Records excerpted from a collection:
^^^^^^^^^^^^^^^^

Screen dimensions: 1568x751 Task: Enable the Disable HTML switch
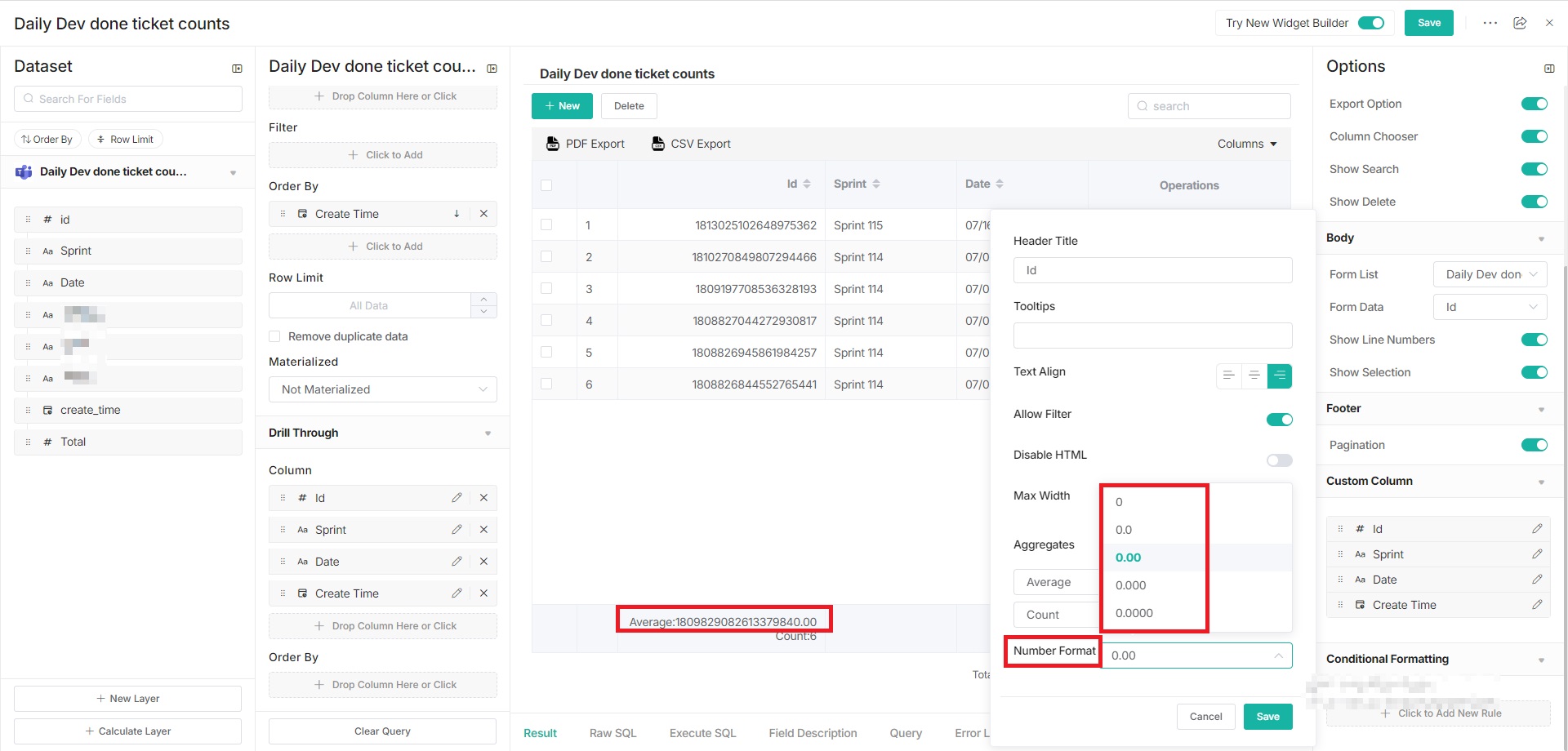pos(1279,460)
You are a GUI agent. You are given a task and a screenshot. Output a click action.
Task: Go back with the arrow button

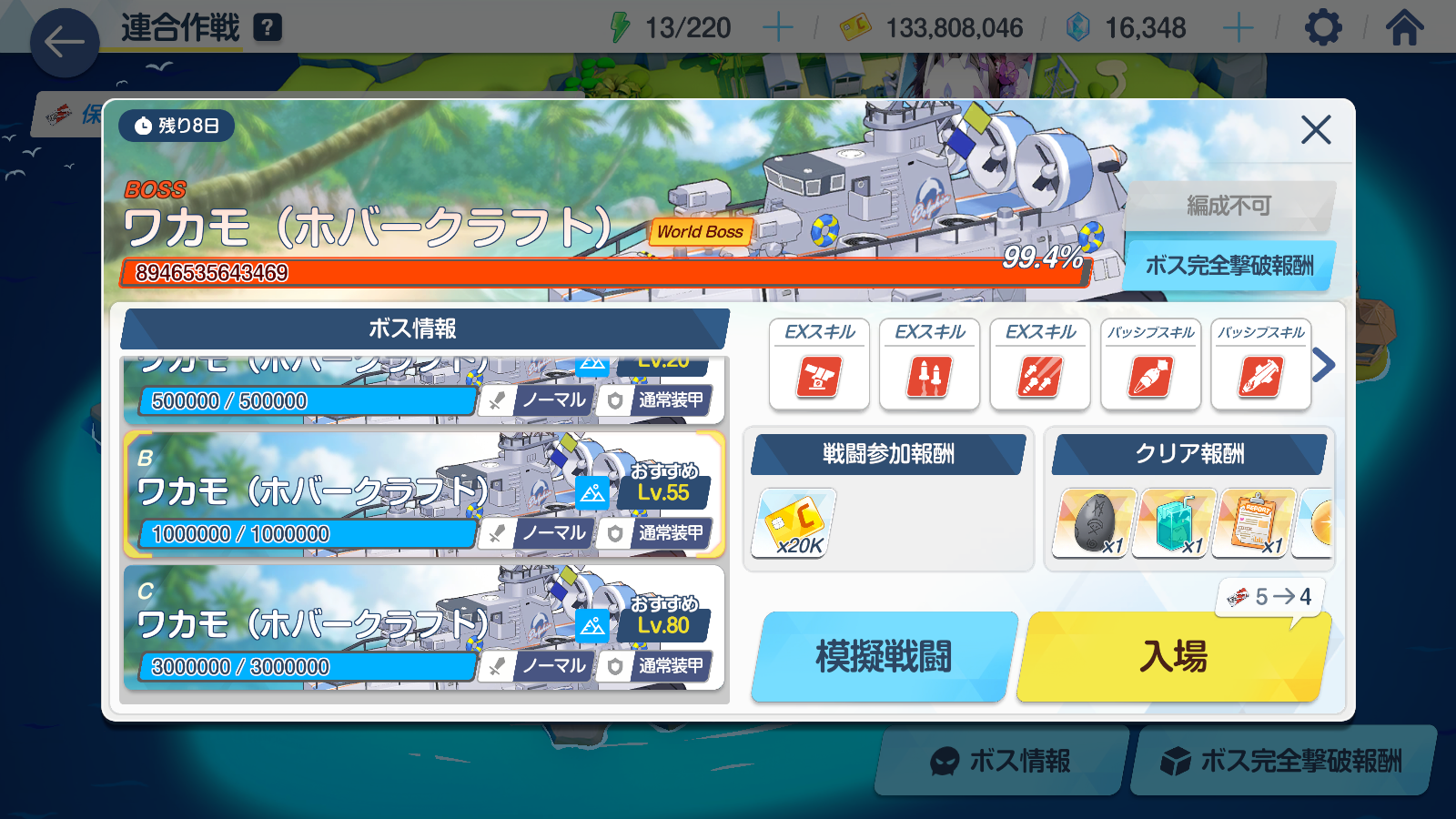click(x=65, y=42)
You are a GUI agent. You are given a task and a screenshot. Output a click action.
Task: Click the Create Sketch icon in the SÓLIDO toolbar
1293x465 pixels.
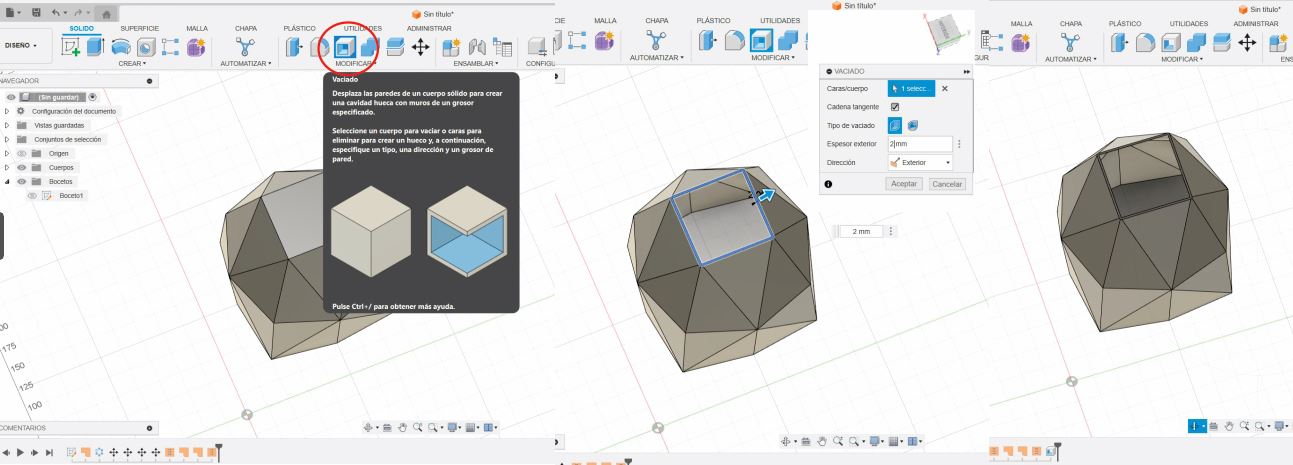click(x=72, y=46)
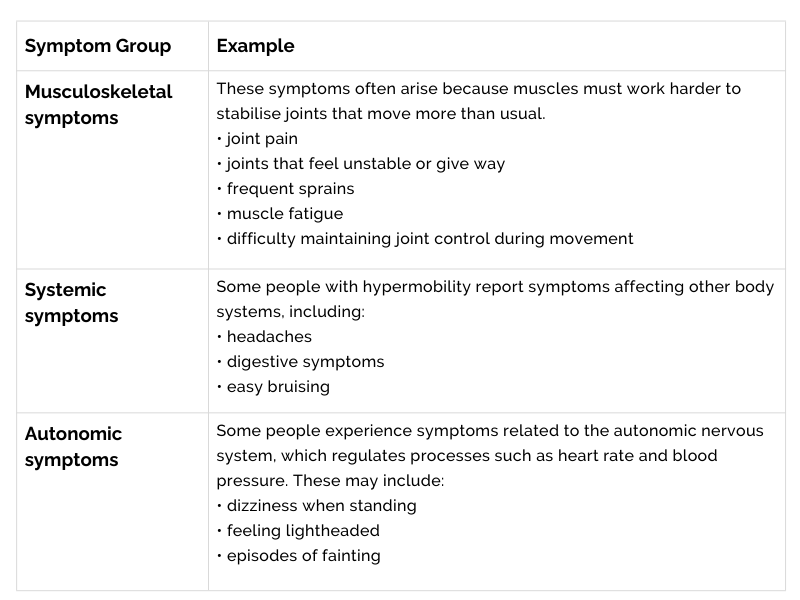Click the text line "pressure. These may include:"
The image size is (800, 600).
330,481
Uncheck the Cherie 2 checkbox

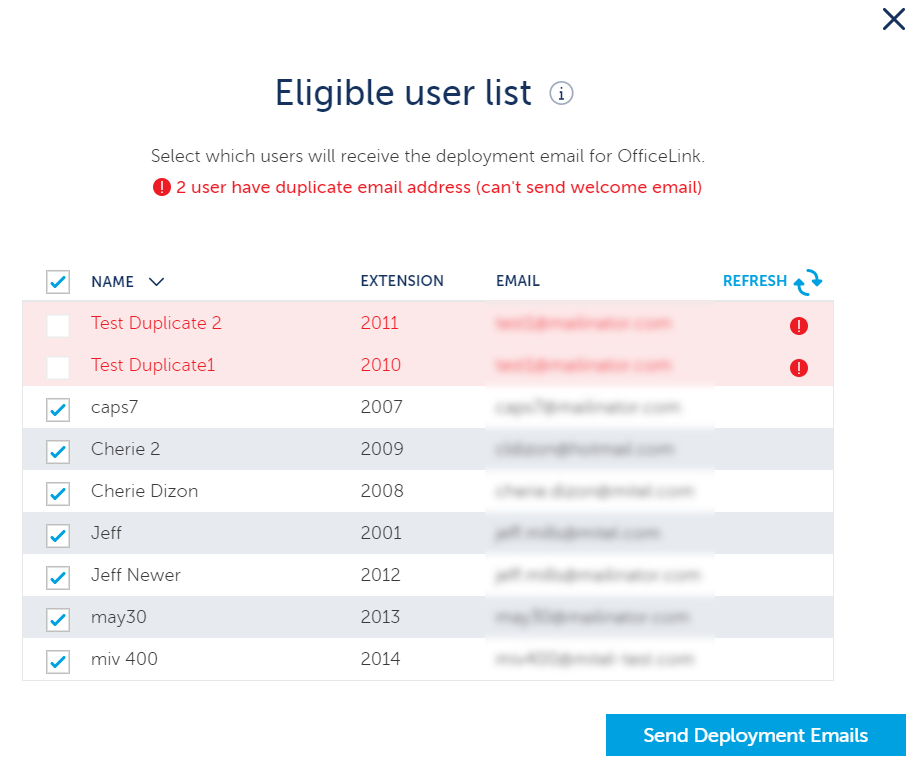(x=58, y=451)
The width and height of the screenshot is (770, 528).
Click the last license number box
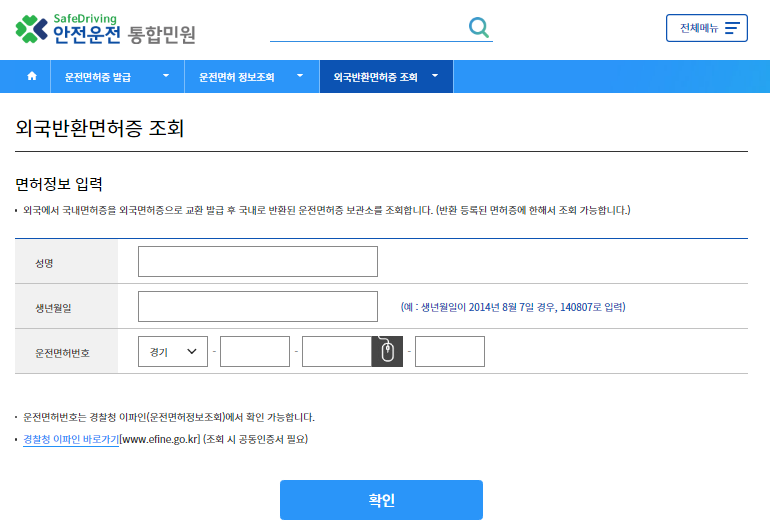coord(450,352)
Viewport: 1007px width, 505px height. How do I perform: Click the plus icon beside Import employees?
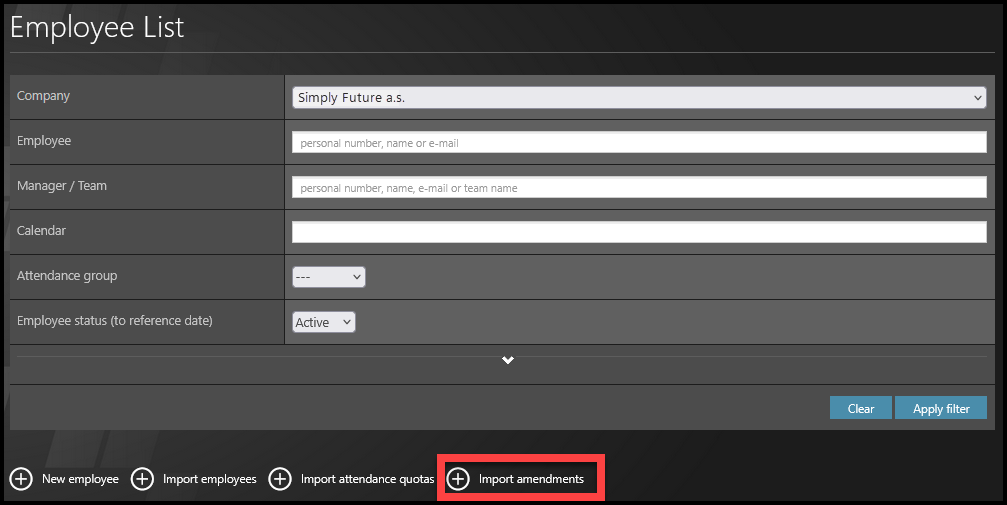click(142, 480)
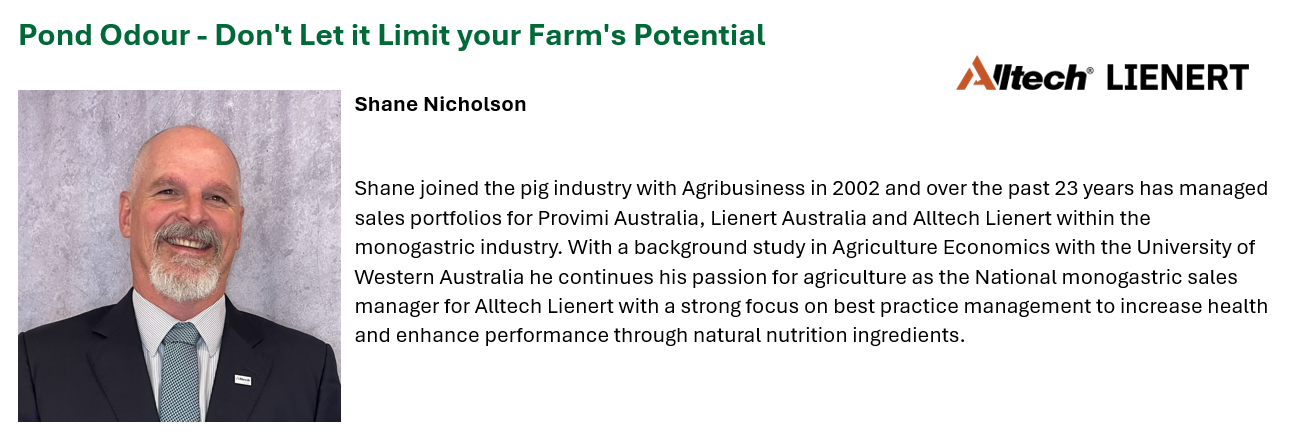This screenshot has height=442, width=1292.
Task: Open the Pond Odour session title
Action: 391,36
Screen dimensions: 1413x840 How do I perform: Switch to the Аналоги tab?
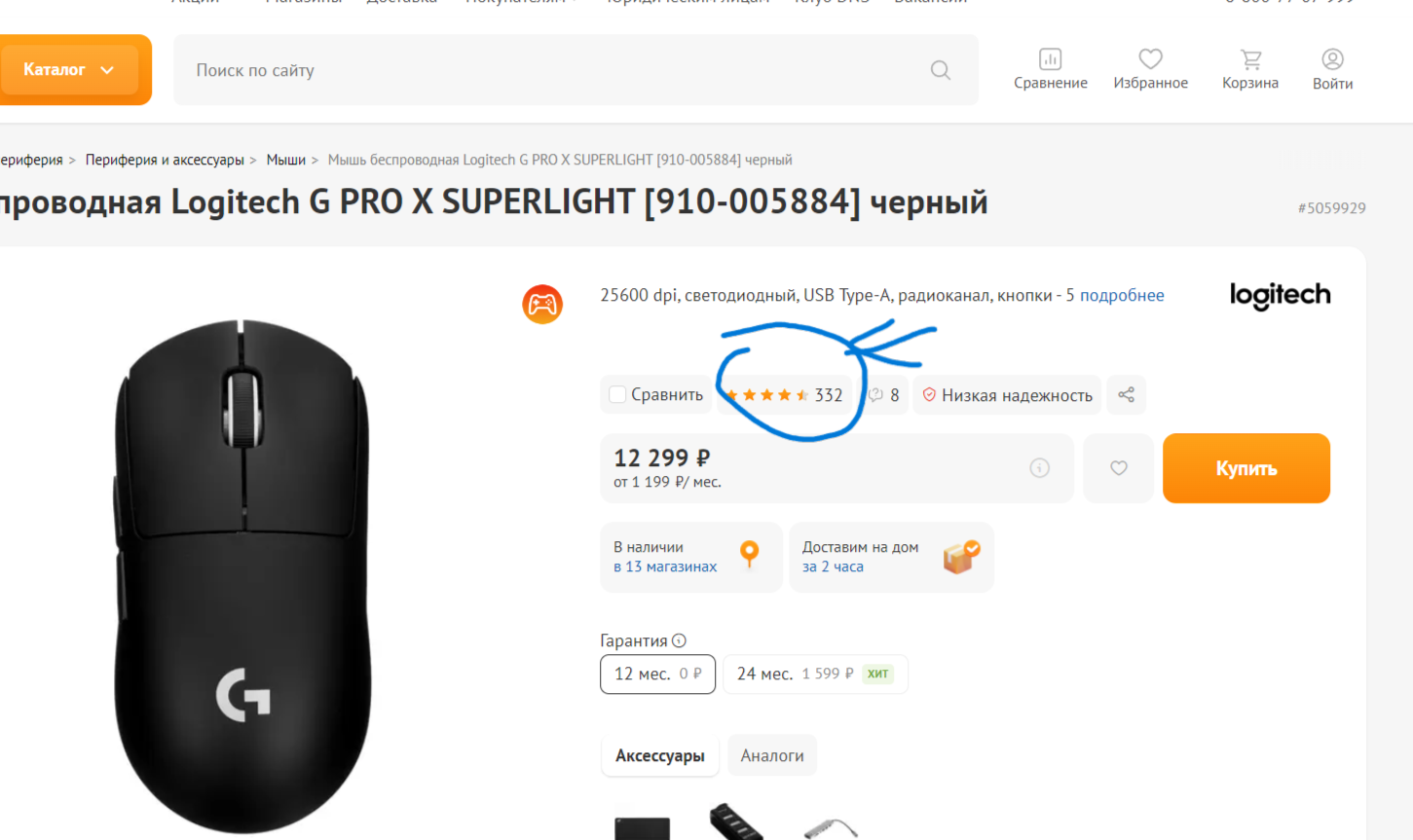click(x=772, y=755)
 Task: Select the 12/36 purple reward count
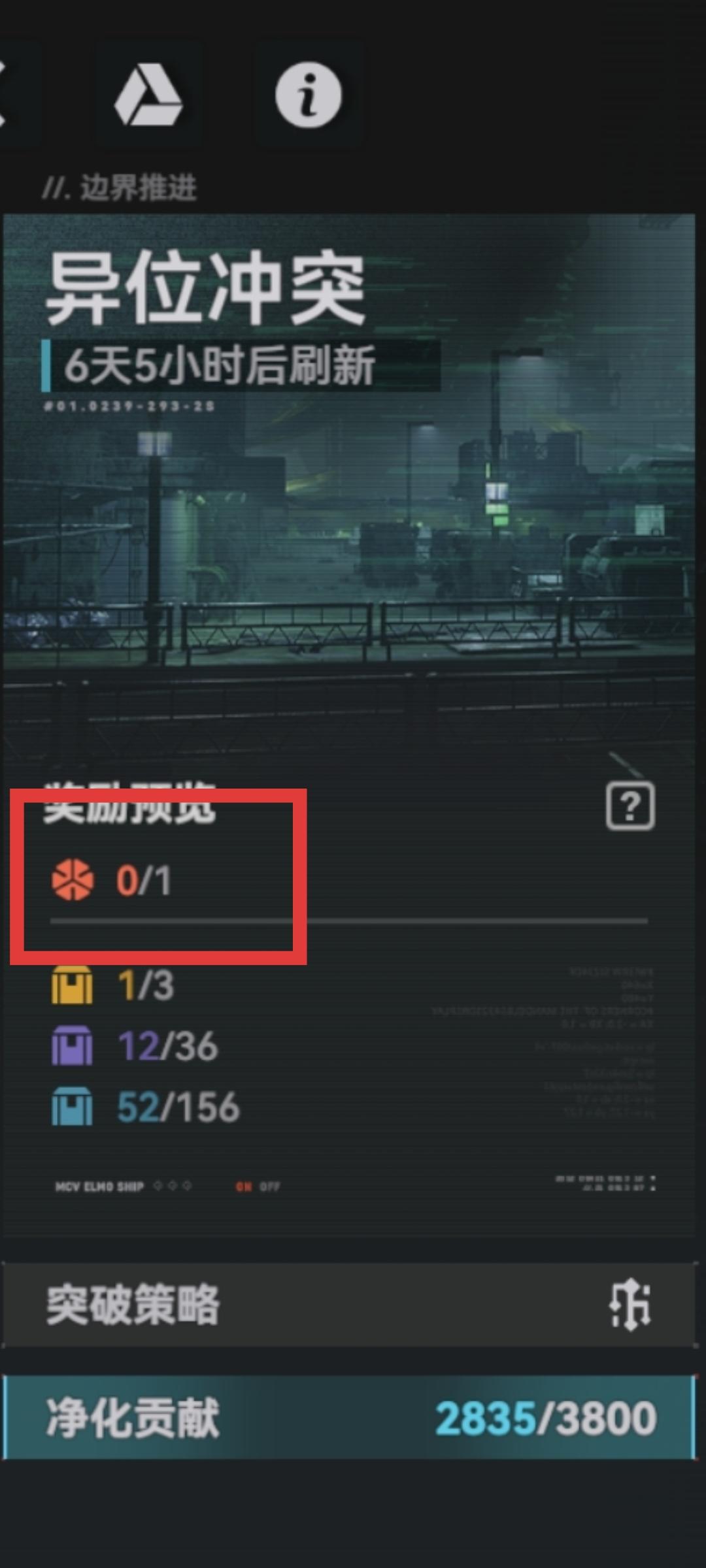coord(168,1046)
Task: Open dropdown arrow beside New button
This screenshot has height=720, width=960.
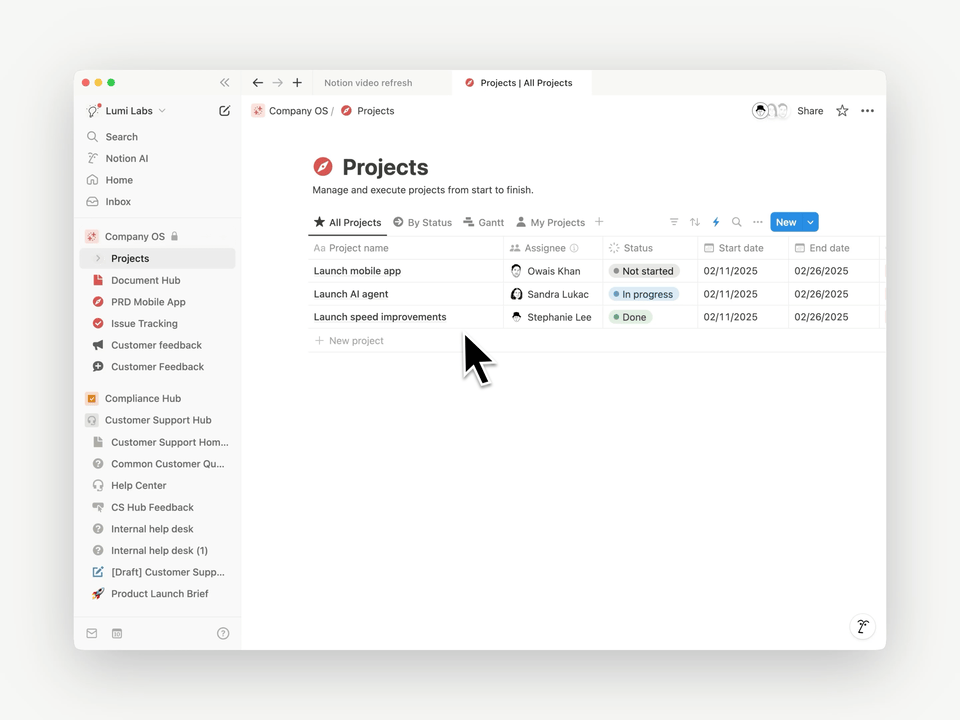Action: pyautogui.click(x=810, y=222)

^^^^^^^^^^^^^^^^

Print exactly the lines running from the start of the entries above to the line with "Task: Click the", both included; leave out any pictures.

Answer section:
Screen dimensions: 1568x751 Task: Enable the Disable HTML switch
pos(1279,460)
You are a GUI agent. You are given a task and a screenshot. Output a click action.
Task: Go back with the arrow button

click(x=65, y=42)
You are a GUI agent. You are given a task and a screenshot. Output a click action.
Task: Click the Create Sketch icon in the SÓLIDO toolbar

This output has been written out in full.